START GIVEN RECORDS

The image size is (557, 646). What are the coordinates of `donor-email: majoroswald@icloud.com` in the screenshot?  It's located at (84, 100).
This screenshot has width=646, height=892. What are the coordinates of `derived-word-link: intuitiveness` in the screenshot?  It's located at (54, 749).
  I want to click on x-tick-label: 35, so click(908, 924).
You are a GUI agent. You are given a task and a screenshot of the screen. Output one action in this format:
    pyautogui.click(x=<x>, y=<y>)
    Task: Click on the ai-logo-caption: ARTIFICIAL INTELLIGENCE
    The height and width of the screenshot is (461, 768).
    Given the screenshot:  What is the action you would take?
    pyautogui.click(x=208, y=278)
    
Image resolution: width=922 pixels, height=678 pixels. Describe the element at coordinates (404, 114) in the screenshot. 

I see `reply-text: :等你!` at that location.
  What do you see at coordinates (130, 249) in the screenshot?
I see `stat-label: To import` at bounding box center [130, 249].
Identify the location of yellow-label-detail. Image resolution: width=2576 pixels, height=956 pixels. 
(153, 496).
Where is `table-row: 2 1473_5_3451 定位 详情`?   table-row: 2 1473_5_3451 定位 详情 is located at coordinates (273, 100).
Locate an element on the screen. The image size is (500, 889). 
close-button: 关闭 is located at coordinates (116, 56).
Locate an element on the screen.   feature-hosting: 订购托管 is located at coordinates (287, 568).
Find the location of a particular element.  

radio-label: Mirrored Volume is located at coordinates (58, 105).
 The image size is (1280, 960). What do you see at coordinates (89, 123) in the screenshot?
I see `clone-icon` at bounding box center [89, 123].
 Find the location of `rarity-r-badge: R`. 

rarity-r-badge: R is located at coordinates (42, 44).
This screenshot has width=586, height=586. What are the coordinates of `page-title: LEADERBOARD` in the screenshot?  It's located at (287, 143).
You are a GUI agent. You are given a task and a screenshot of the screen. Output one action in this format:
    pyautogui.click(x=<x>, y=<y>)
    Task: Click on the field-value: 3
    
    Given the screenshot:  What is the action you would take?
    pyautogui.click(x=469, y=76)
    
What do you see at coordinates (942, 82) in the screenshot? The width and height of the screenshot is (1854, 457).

END GIVEN RECORDS

* [EXERCISE PROMPT]: Format the data above as a Markdown table with the columns Row and Line, giving each line its row number and omitting blank lines.

* [FINISHED TASK]:
| Row | Line |
|---|---|
| 1 | The image size is (557, 646). What are the coordinates of `donor-email: majoroswald@icloud.com` in the screenshot?  It's located at (84, 100). |
| 2 | This screenshot has width=646, height=892. What are the coordinates of `derived-word-link: intuitiveness` in the screenshot?  It's located at (54, 749). |
| 3 |   I want to click on x-tick-label: 35, so click(908, 924). |
| 4 | You are a GUI agent. You are given a task and a screenshot of the screen. Output one action in this format: |
| 5 |     pyautogui.click(x=<x>, y=<y>) |
| 6 |     Task: Click on the ai-logo-caption: ARTIFICIAL INTELLIGENCE |
| 7 |     The height and width of the screenshot is (461, 768). |
| 8 |     Given the screenshot:  What is the action you would take? |
| 9 |     pyautogui.click(x=208, y=278) |
| 10 | Image resolution: width=922 pixels, height=678 pixels. Describe the element at coordinates (404, 114) in the screenshot.  |
| 11 | I see `reply-text: :等你!` at that location. |
| 12 |   What do you see at coordinates (130, 249) in the screenshot? |
| 13 | I see `stat-label: To import` at bounding box center [130, 249]. |
| 14 | Identify the location of yellow-label-detail. Image resolution: width=2576 pixels, height=956 pixels.  |
| 15 | (153, 496). |
| 16 | Where is `table-row: 2 1473_5_3451 定位 详情`?   table-row: 2 1473_5_3451 定位 详情 is located at coordinates (273, 100). |
| 17 | Locate an element on the screen. The image size is (500, 889).  |
| 18 | close-button: 关闭 is located at coordinates (116, 56). |
| 19 | Locate an element on the screen.   feature-hosting: 订购托管 is located at coordinates (287, 568). |
| 20 | Find the location of a particular element.   |
| 21 | radio-label: Mirrored Volume is located at coordinates (58, 105). |
| 22 |  The image size is (1280, 960). What do you see at coordinates (89, 123) in the screenshot? |
| 23 | I see `clone-icon` at bounding box center [89, 123]. |
| 24 |  Find the location of `rarity-r-badge: R`.  |
| 25 | rarity-r-badge: R is located at coordinates (42, 44). |
| 26 | This screenshot has width=586, height=586. What are the coordinates of `page-title: LEADERBOARD` in the screenshot?  It's located at (287, 143). |
| 27 | You are a GUI agent. You are given a task and a screenshot of the screen. Output one action in this format: |
| 28 |     pyautogui.click(x=<x>, y=<y>) |
| 29 |     Task: Click on the field-value: 3 |
| 30 |     Given the screenshot:  What is the action you would take? |
| 31 |     pyautogui.click(x=469, y=76) |
| 32 | What do you see at coordinates (942, 82) in the screenshot? The width and height of the screenshot is (1854, 457). |